Having failed to get the budget passed by democratic means, i.e. by discussing and debating, the government, using an article of the Constitution four times, has only managed to push through this financial law in this way.
What will happen during the discussion of the pension reform, given that the autumn offensive of the workers has already started and next week, for example, Paris will be paralysed by a strike of all public transport, it is scary to think. Or rather: it is possible to think about it, but the consequences are terrifying.
The accusation that the Rassemblement Nationale is “a collection of fascists, xenophobes, anti-Semites, homophobes” is no longer politically workable.
Macron cannot raise his rating now – and again politically – because the economic situation in the country, the growth of crime and violence in society, the collapse of the health care system, the collapse, incidentally, of foreign policy as well – Paris’s relations with Berlin are ruined, and, apparently, for a long time.
The only “cunning” move left in the arsenal of the master of the Elysée Palace is the dissolution of the National Assembly and the calling of snap elections.
The press hinted that this plan is being discussed – and actively debated.
The savoury details of the media, which have been briefed by specially trained people, have apparently never heard the word “bluff” and do not know what it means.
With the current ratings of both himself and the pro-government political alliance (Macron, by the way, no longer has the party that he specifically created to win five years ago, which then somehow dissolved into a coalition with the presidential backbenchers) the last thing that can mend the affairs of the current leader of the country is the dissolution of parliament.

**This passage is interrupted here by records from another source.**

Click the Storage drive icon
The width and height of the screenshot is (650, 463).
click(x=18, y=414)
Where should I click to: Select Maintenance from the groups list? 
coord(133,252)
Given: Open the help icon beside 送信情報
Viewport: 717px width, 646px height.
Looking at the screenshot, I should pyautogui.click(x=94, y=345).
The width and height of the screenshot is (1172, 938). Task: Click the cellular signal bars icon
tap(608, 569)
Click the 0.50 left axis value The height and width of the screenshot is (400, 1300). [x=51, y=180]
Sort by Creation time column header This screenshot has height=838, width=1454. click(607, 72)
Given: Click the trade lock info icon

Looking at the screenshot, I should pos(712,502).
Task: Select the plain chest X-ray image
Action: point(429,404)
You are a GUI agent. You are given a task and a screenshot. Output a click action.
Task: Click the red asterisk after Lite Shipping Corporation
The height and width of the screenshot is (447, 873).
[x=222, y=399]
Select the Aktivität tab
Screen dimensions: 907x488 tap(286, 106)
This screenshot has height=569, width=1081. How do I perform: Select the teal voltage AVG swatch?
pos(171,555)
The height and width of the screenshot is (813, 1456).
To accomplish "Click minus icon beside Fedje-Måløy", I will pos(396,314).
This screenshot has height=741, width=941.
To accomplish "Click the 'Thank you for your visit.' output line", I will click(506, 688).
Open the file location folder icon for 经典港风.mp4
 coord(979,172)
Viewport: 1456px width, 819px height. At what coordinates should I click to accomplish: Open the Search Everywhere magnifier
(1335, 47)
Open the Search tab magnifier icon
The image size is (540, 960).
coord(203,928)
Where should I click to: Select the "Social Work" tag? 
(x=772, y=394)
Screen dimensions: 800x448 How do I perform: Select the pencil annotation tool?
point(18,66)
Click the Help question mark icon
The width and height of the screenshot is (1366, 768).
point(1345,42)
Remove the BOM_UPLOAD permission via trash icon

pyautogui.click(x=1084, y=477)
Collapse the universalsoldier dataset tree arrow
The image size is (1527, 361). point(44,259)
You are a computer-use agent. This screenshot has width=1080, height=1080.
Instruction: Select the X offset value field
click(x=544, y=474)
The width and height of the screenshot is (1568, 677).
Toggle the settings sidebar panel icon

The crisis into which Macron has driven the country with his own hands, violating among other things the trust of those he has spoken to, is unprecedented in the past seven and a half decades.
His tsunami of political decisions (to please Washington, Brussels, those in favour of the “green agenda”, those in favour of “human rights”, i.e. uncontrolled illegal immigration, the financial aces and the “Big Pharma” lobby) has in five years turned France into a powerful state with weight, position and status, a nuclear power which could manage serious conflicts, into a country no-one thinks about.
Its president is trusted neither by his own voters, nor by his fellow leaders.
And yes, the new leader of the opposition party will, rest assured, use every mistake, every flaw and every accumulated public irritation to sway a significant portion of the electorate to his side.
And neither Macron, nor the macronists, nor Brussels will be able to do anything with the tacit leverage he has.
So not only does a secret become a secret, not only does the sower reap the storm, but the country can also be lost. At the lombard table, if you play with cheats.
If there are no convictions and principles, and no desire at all to defend national interests and your own voters.